MJC, itinéraire d’un lieu ouvert à tous

Développées dans les années 1960 dans un esprit d’ouverture et d’émancipation, les maisons des jeunes et de la culture (MJC) n’ont pas tout à fait oublié leur âge d’or. Affaiblies par des années de désinvestissements, elles sont aujourd’hui à la croisée des chemins alors que d’autres types de lieu ont essaimé sur le territoire comme un nouveau modèle.

 

Au bout de la cité Sou­zy, une petite impasse du 11e arron­dis­se­ment de Paris, une grande porte est main­te­nue ouverte. Dans le hall d’entrée, deux béné­voles tiennent le gui­chet de réins­crip­tion aux acti­vi­tés pour l’année à venir. Une table, des for­mu­laires et le calen­drier de la sai­son. Des ados du quar­tier racontent leurs vacances à un ani­ma­teur, ils viennent de rem­pi­ler pour une année au foot. Plus loin, dans la petite cour de cette ancienne école mater­nelle, trois membres du club de théâtre ont pris une table au soleil pour rem­plir leur bul­le­tin d’adhésion. C’est la ren­trée dans la MJC Paris-Mercœur.

- [Lignes de données]
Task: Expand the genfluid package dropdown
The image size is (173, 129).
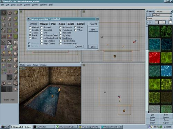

- [Défi]
Répondez à ces questions sur l'extrait consacré aux MJC.
1. Dans quelle décennie les MJC se sont-elles développées ?
2. Dans quel arrondissement de Paris se trouve la cité Souzy ?
3. Qu'était autrefois le bâtiment qui abrite la MJC Paris-Mercœur ?
Ces données proviennent d'une autre source que l'extrait.

- [Résultat]
1. Dans les années 1960.
2. Dans le 11e arrondissement.
3. Une école maternelle.